For more control over the properties of the output, for example to pick a specific subset of individuals or to specify properties like the contig ID and isolated_as_missing, you can use map_to_vcf_model() to return the required mapping:

model_mapping = ts.map_to_vcf_model(
    individuals=[0, 1], contig_id="chr1", isolated_as_missing=True
)
root = ts2z.convert(ts, vcz_path, model_mapping=model_mapping)

API reference#

bio2zarr.tskit.convert(ts_or_path, vcz_path=None, *, mode='r', model_mapping=None, variants_chunk_size=None, samples_chunk_size=None, worker_processes=0, show_progress=False)#

Convert a tskit.TreeSequence (or path to a tree sequence file) to VCF Zarr format.

Parameters#

ts_or_pathtskit.TreeSequence, str, or Path

A tree sequence object or path to a tree sequence file.

vcz_pathstr, Path, or None

Output path for the Zarr store. The output format depends on the value:

  • None: write to a temporary directory and return an in-memory zarr.storage.MemoryStore-backed group.

  • Ends with .zip: write to a directory, then package as a zip archive readable via zarr.storage.ZipStore. The intermediate directory is removed.

  • Otherwise: write directly to the given directory path.

modestr

Mode in which the returned zarr.Group is opened. Use "r" (default) for read-only access or "r+" for read-write access.

model_mappingdict, optional

A mapping returned by tskit.TreeSequence.map_to_vcf_model() controlling how the tree sequence data model is mapped to VCF. If None, map_to_vcf_model is called with default parameters.

variants_chunk_sizeint, optional

Number of variants per chunk. If None, a default is used.

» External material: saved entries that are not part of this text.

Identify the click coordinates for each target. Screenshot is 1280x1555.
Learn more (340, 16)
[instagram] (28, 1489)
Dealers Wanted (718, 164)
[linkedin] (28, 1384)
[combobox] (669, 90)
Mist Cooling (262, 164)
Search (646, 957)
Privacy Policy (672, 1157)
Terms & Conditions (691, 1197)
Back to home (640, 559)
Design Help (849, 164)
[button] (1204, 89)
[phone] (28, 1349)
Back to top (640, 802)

samples_chunk_sizeint, optional

Number of samples per chunk. If None, a default is used.

worker_processesint

Number of worker processes for parallel encoding. 0 (the default) means use the main process only.

show_progressbool

If True, display a progress bar during conversion.

Returns#

zarr.Group

The root group of the Zarr store containing the converted data.